Gang rapist's attacks unavoidable, says lawyer
This concerns the high profile
case of four young Muslim brothers from
Pakistan
who targeted and raped western girls over a period of 6 months. Their trials
were just extraordinary and given the culturally (read religiously) motivated
nature of their despicable crimes they were given long sentences.
When sentenced their Pakistani
father made the comment to the effect that the boys shouldn't be blamed, girls
in
Pakistan
don't walk around like that.
After attempting to intimidate and
outlast their victims during the trial process they were finally sentenced.
They are now appealing partially
on the grounds that they were "cultural time bombs" were an inevitable
product of their social conditioning in a community that has "very
traditional" views of woman.
In that case all Muslims in
western countries are “cultural time bombs”. Their religion teaches them not
only the rape of non-Muslims is permissible, their belongings and their lives
can also be taken away from them.
By Natasha Wallace
October 12, 2005
Sydney
Morning Herald
A violent gang rapist should have been given a lesser sentence partly because
he was a "cultural time bomb" whose attacks were inevitable, as he had
emigrated from a country with traditional views of women, his barrister has
argued.
MSK, who, with his three Pakistani brothers, raped several girls at their
Ashfield family home over six months in 2002, was affected by "cultural
conditioning … in the context of intoxification", Stephen Odgers, SC,
told the NSW Court of Criminal Appeal yesterday.
MSK, 26, MAK, 25 and MMK, 19, are appealing against the severity of their
sentences after they were found guilty of nine counts of aggravated sexual
assault in company - a crime carrying a maximum penalty of life imprisonment -
against two girls, aged 16 and 17, in July 2002.
MSK and MMK were jailed for 22 years, with a non-parole period of 16½ years,
and 13 years, respectively, and MAK for 16 years (12 years non-parole).
Court orders prevent them being named. They are yet to be sentenced for other
rapes.
Mr Odgers said "new evidence" showed MSK had a "mental
disorder" at the time of the rapes and had stopped taking his medication -
supplied by his father, a general practitioner.
He also said Justice Brian Sully had made a "clear error" in
sentencing them to an extra six years on two counts, rather than one - referring
to an act in which MMK withdrew his penis and took off the condom and then
continued to rape one of the girls.
"It was the same victim, it occurred in the same location, there was no
relevant difference in the nature of the act. The time gap between the offences
was minimal," he said. Mr Odgers said a forensic psychologist, David
Greenberg, had diagnosed MSK with "atypical compulsive obsessive
disorder".
MSK said: "When I stopped taking medication, I never had any idea in my
mind that I would be committing these problems. If anything happened, it would
happen accidentally, but I was commanded to do these things."
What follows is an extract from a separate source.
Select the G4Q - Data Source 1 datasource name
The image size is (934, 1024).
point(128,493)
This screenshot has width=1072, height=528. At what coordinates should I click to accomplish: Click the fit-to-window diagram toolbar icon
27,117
After a special hearing, a judge concluded earlier this year that MSK was not
mentally ill - the same conclusion reached by pre-sentence psychology reports in
2003.
Mr Odgers said the new evidence showed that he had a disease, which, combined
with alcohol and the cultural conditioning of "a society with very
traditional views of women", was "clearly a factor in the
commissioning of these offences".
"The applicant was a cultural time bomb," Mr Odgers said. "It
was almost inevitable that something like this would happen. His culpability is
lessened because of that combination."
Professor Greenberg's report concluded the disorder did not lead MSK to
commit the rapes. He also said he may be malingering.
The father, who said at the trials that he was with his sons on the night of
the rapes, told the court he had diagnosed MSK with schizophrenia.
"He told me … Satan come to him and tell him different things. He told
me that sometimes even the green grass whisper to him."
He refused to place his hand on the Koran when sworn in because he said he
had not washed.
A spokesman for the Director of Public Prosecutions, Nicholas Cowdery, said
he was unable to confirm whether the father would be charged with perjury over
evidence he gave at the trials.
The appeal, funded by Legal Aid, follows their unsuccessful appeal against
conviction, which failed when they took it to the High Court. The Court of
Criminal Appeal has reserved its decision.